# The many ways to power off your computer - difference?

## Zucca

So... I've always wondered what's the difference between all the ways of shutting down the system.

I've never actually paid much anttention to it - there's never been a need. Now there is - I'm trying to make sense to systemd (if it's even possible).

At least systemd knows these ways:poweroffhaltkexec... and there's also shutdown. I think shutdown is a common name (in systemd world) for all those.

I bet these are some remainders from the years when UNIX was more common than Linux in servers.

So. What's the difference between those? And if someone knows how those differ in systemd?

----------

## szatox

Poweroff, halt, shutdown -h, init 0 

All those usually inform your init that the fun is over. 

Init will perform regular shutdown sequence.

It's getting more funny when you go to additional options.

Poweroff is supposed to actually poweroff the hardware after system halt. Halt can stop the system and then leave hardware powered on, just like old good days when windows 95 would print orange "you can safely power off your computer now".

Kexec doesn't really fit your set. AFAIR it's a jump that allows you replace running kernel, so it's closer to reboot. It could even be possible to replace running kernel without going through init at all. No idea if it is actually implemented this way, as replacing executable code and preserving it's internal state is rather tricky.

----------

## eccerr0r

Well, when shutting down the system, there are many things involved.

- terminating processes gracefully to allow...

- unmounting disks 

- then the system may turn power off, spinloop, reboot, or kexec...

Most of the individual commands *should* tell /sbin/init(8) that shutdown-reboot is happening via telling it to change runlevel to the shutdown runlevel.

On an sysvinit/openrc system there are individual commands to do these things like /sbin/halt /sbin/poweroff (usually link to halt).   /sbin/shutdown is a command that does a "delayed" shutdown (who ever uses this on a desktop machine?  This is for shell servers so it can warn users of an impending shutdown...) but also ultimately calls init to do the actual shutdown cleanup by changing runlevels.  Init will run the halt command to halt the system after it deems cleanup is done.  Halt will do the ioctl with a specific bit sequence to tell the kernel to die. 

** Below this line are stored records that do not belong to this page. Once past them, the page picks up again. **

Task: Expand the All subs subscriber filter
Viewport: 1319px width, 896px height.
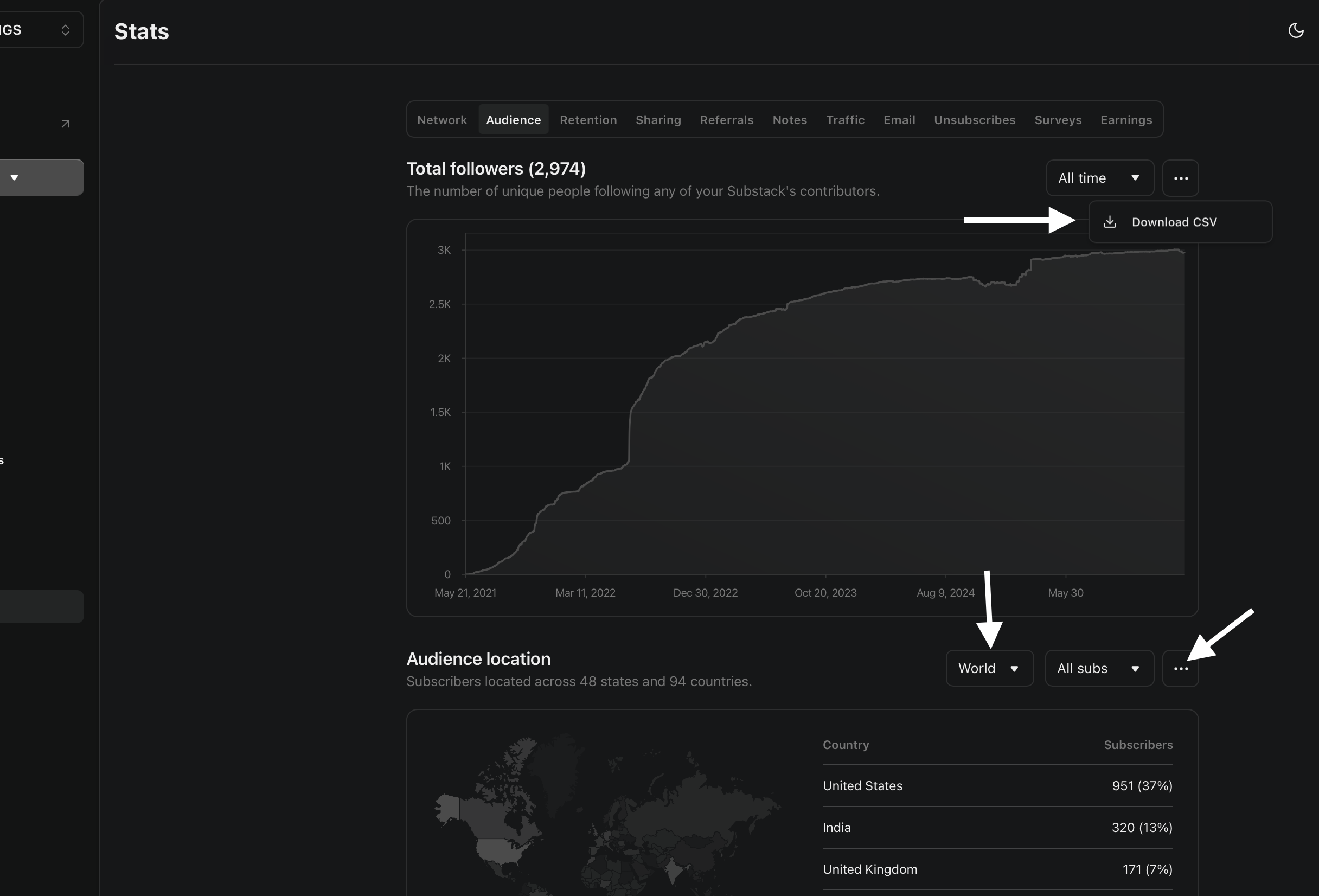Action: click(x=1099, y=668)
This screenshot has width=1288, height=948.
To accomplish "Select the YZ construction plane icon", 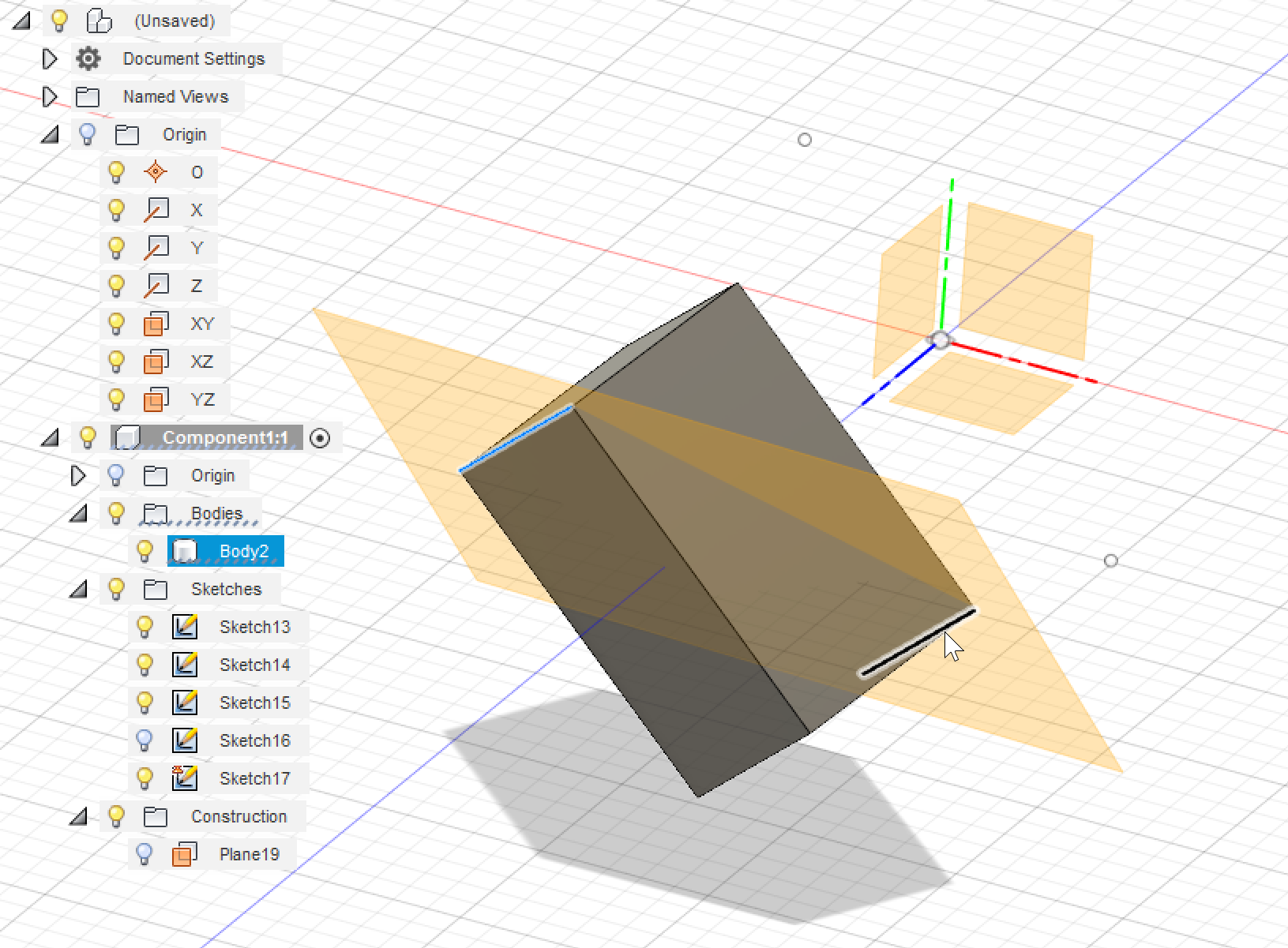I will [156, 399].
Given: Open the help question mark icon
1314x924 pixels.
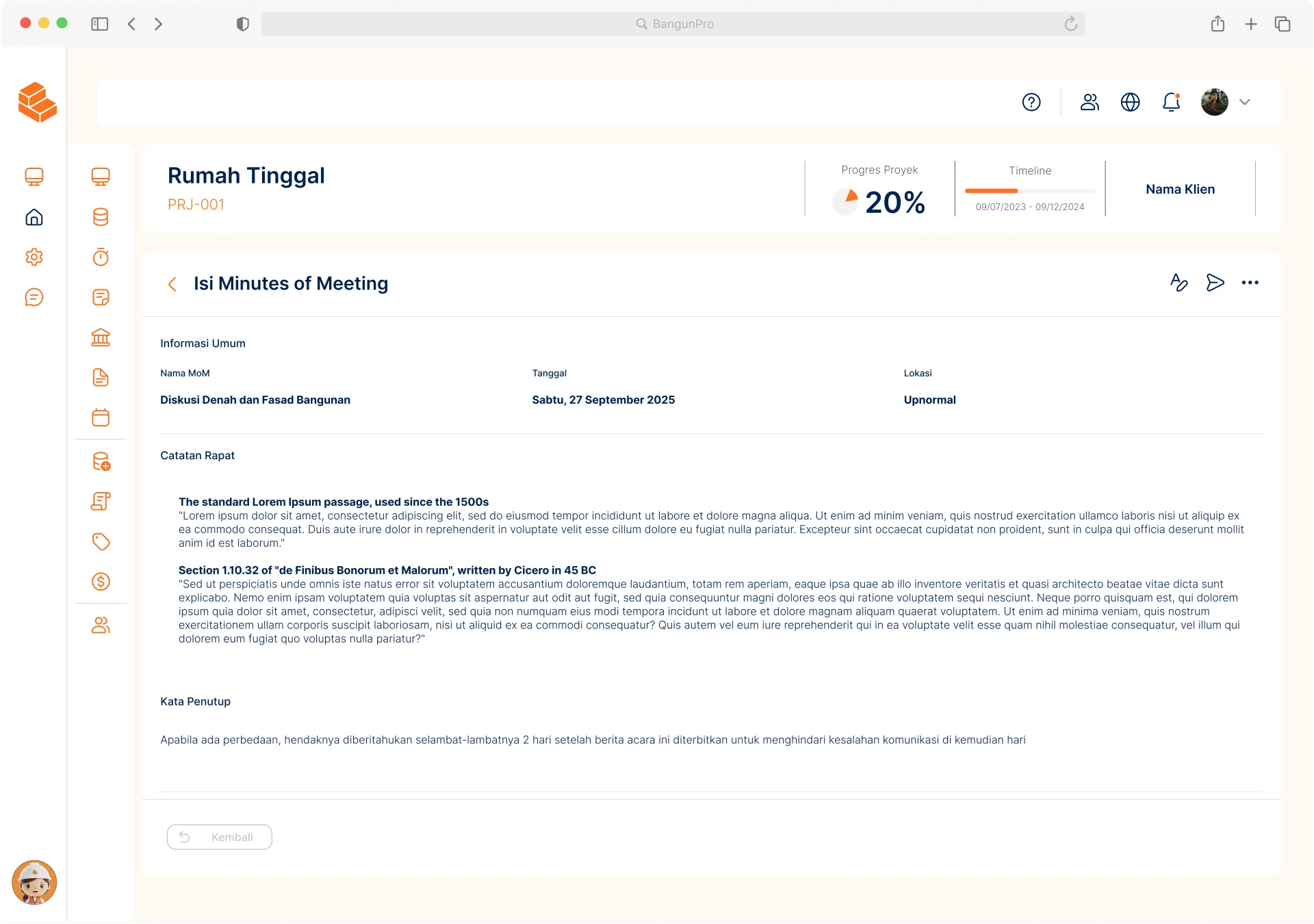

Systemd must basically work the same exact way to keep things clean - except systemd ate all the commands and wants a dbus command to initiate these things... You can still use /sbin/halt to do an unclean shutdown (unless it got hacked to call systemd)...

----------

## Zucca

 *szatox wrote:*   

> Poweroff is supposed to actually poweroff the hardware after system halt. Halt can stop the system and then leave hardware powered on, just like old good days when windows 95 would print orange "you can safely power off your computer now".

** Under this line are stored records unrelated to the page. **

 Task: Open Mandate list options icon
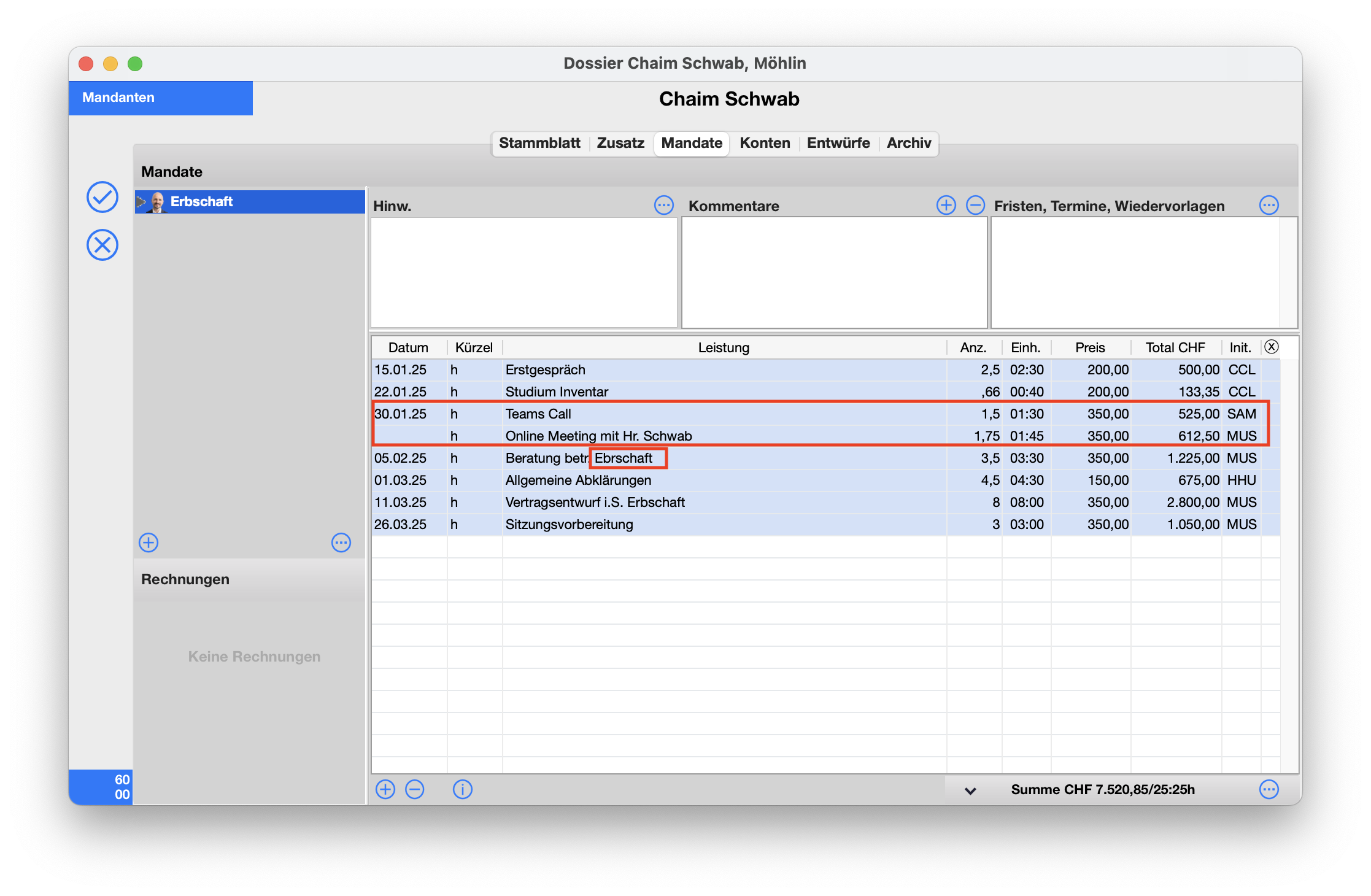341,543
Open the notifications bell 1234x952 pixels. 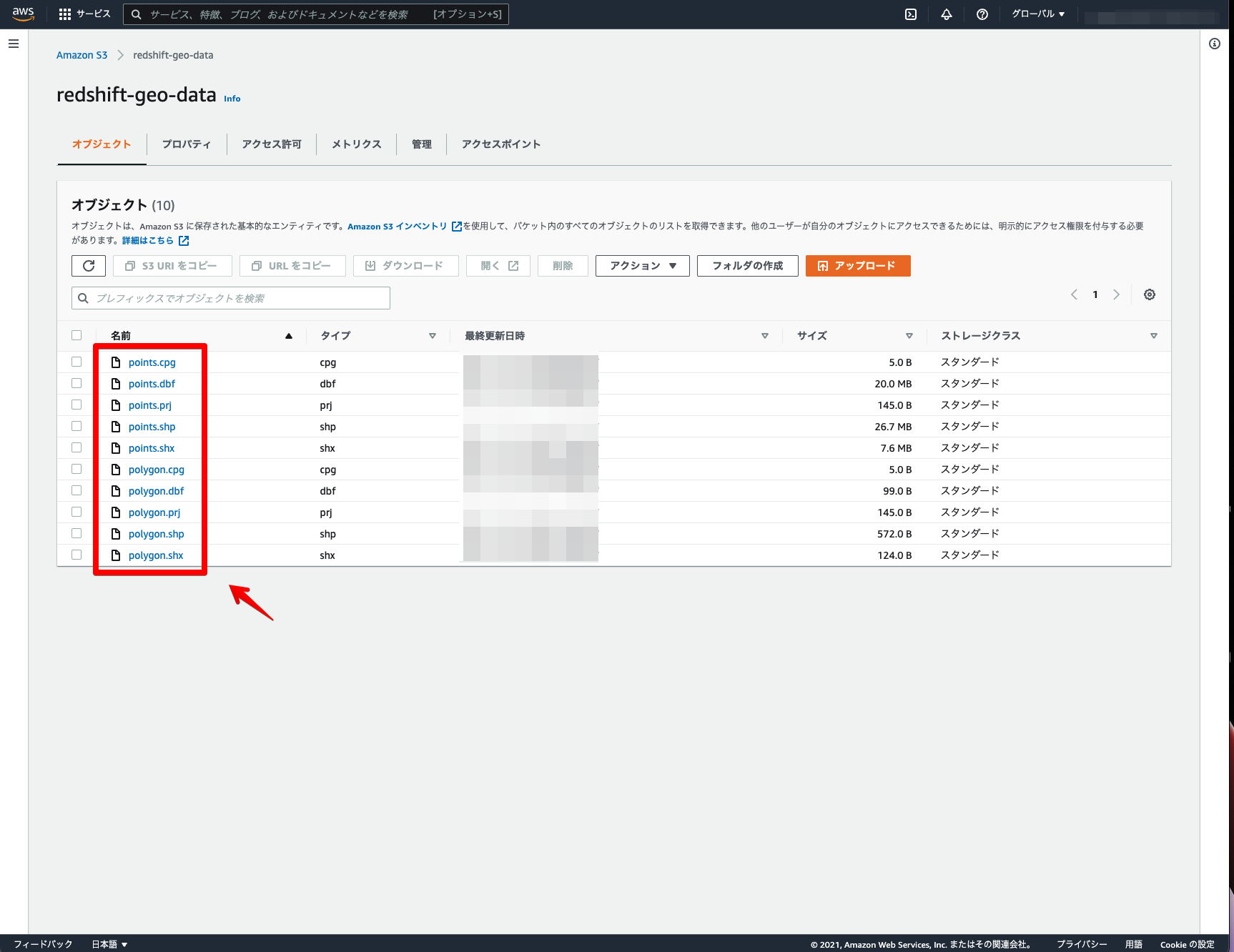pyautogui.click(x=946, y=14)

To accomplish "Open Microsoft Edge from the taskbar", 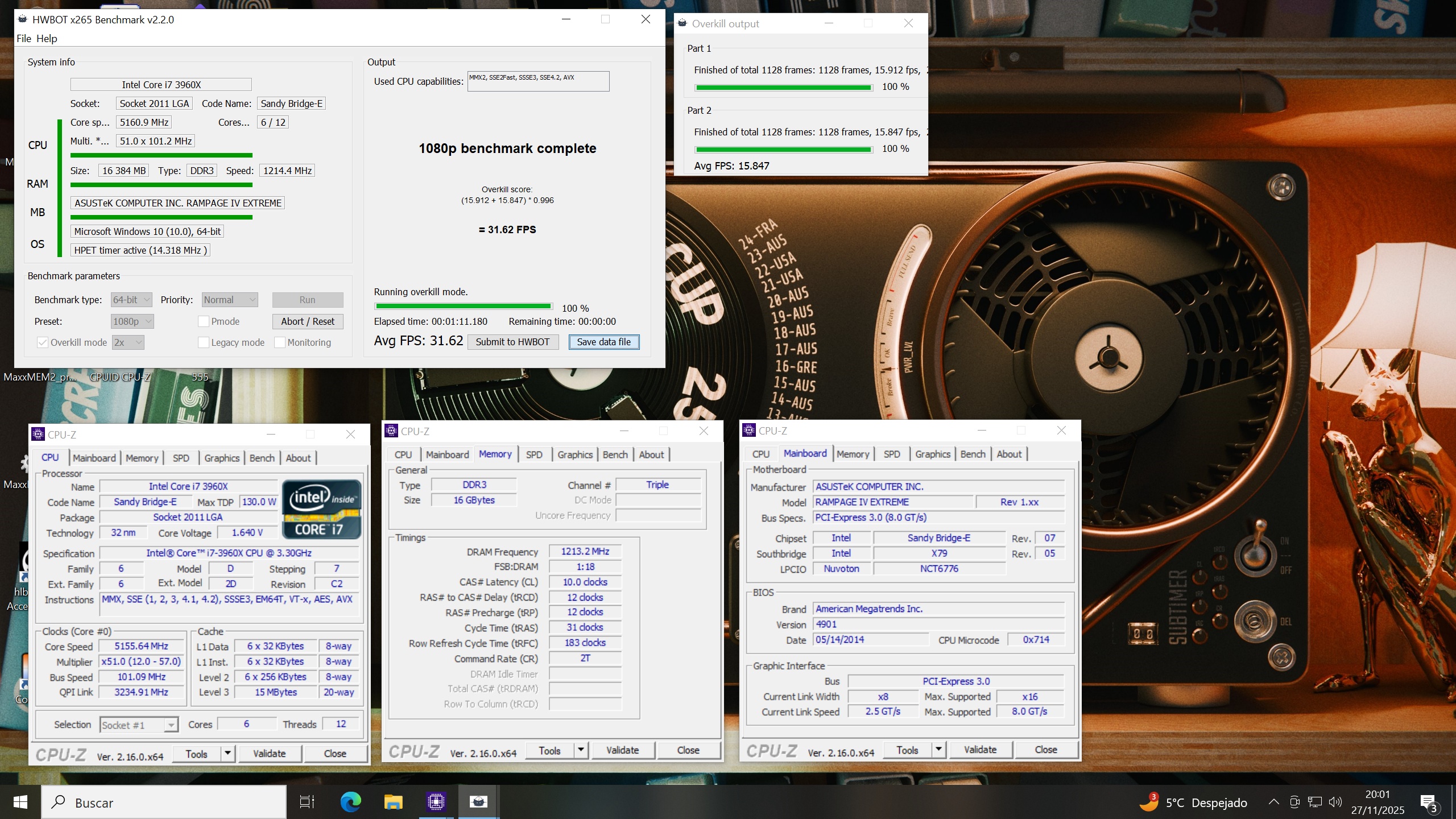I will click(x=350, y=802).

 That seems logical. I wonder if some hardware then would allow remote power on the system only if halted... There must be some use for letting the hardware being powered on while the system has been shut down.

Of course nowdays most of the systems are in standby and the motherboard just waits for a signal to power on the rest of the components...

EDIT:

 *eccerr0r wrote:*   

> On an sysvinit/openrc system there are individual commands to do these things like /sbin/halt /sbin/poweroff (usually link to halt).   /sbin/shutdown is a command that does a "delayed" shutdown (who ever uses this on a desktop machine?  This is for shell servers so it can warn users of an impending shutdown...) but also ultimately calls init to do the actual shutdown cleanup by changing runlevels.  Init will run the halt command to halt the system after it deems cleanup is done.  Halt will do the ioctl with a specific bit sequence to tell the kernel to die. 
> 
> Systemd must basically work the same exact way to keep things clean - except systemd ate all the commands and wants a dbus command to initiate these things... You can still use /sbin/halt to do an unclean shutdown (unless it got hacked to call systemd)...

 

Ah. I remember wondering why I had to command such a complex command as shutdown -h now just to power off my first ever linux laptop. :P Later I created an alias for it.

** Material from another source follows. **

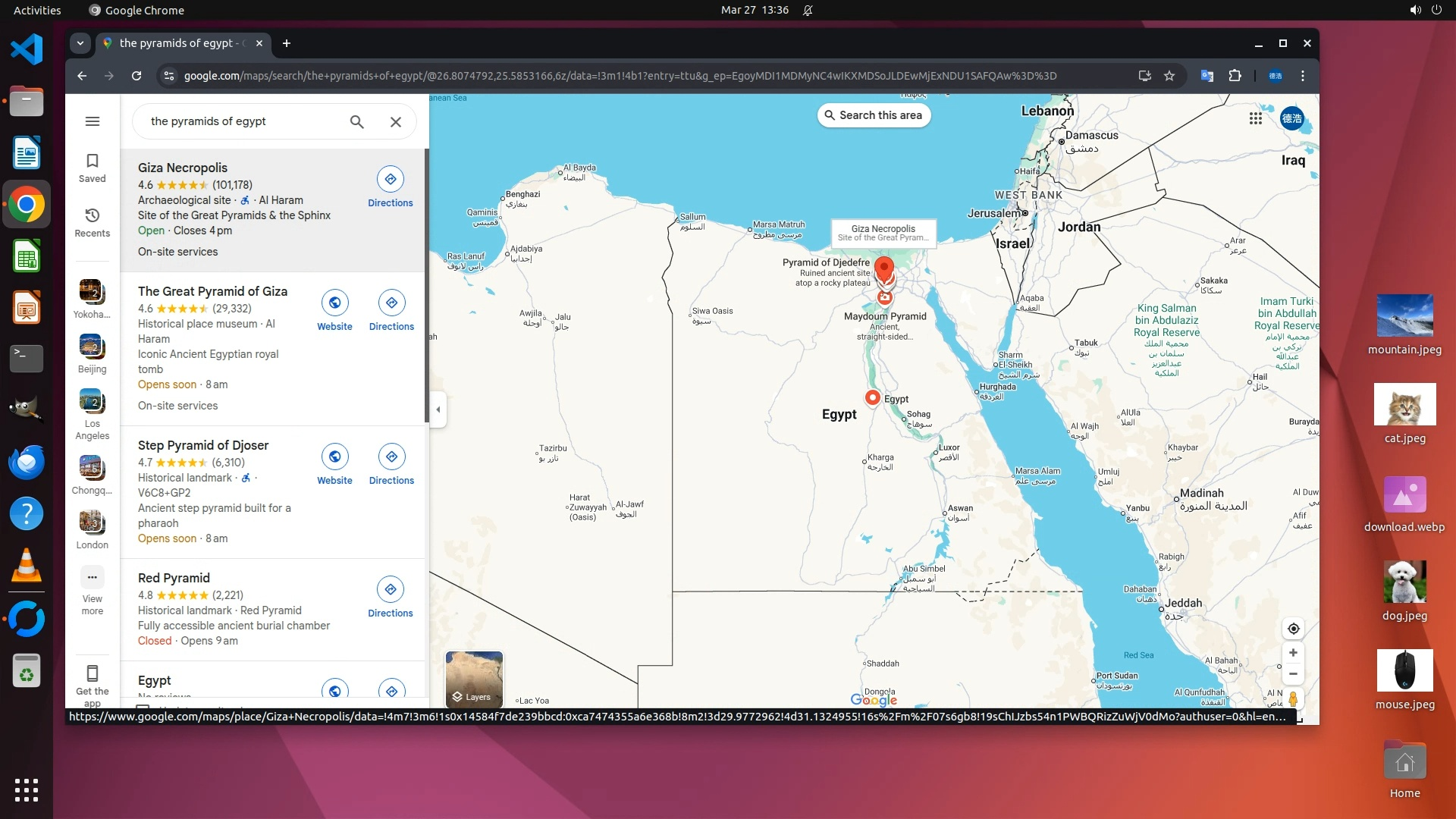Open Website for The Great Pyramid of Giza
1456x819 pixels.
(334, 303)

All in all... I don't think I'll ever use kexec.

poweroff is the way to go. And that's what I've been using for year now.

This all just came into my mind when I wanted to create a systemd service file.

----------

## szatox

No idea would be the use of it. I've been thinking about it as a relic of the past that somehow survived  the birth of ACPI.

I would not expect the hardware to boot up again from halt. System is not running anymore at that point so it will not serve the interrupts, but the hardware does not necessarily know it.

You can see the difference between halt and poweroff when you call them with force, so they bypass init. Handy thing when you go all minimal with a shell script instead of fully blown init executable.

----------

## eccerr0r

For systemd, "systemctl poweroff" or whatever alias or script that runs this is what you want to gracefully shutdown right away.

For init/openrc, "poweroff" in recent versions of sysvinit will actually eventually change the runlevel of init, but old versions may shutdown the system uncleanly as it meant to power down the machine right away.  You can emulate the old behavior by giving it the -f flag (but this is very dangerous!).

---

Oh and halting without poweroff - this is a relic of old workstations that were the pioneers of Un*x which had command line ROM monitors.  Halt would jump back to the ROM monitor.  PC's don't have this and thus is very useless.

----------

## Zucca

Thanks of all the replies. This was a nice time travel back in *NIX history. :)

----------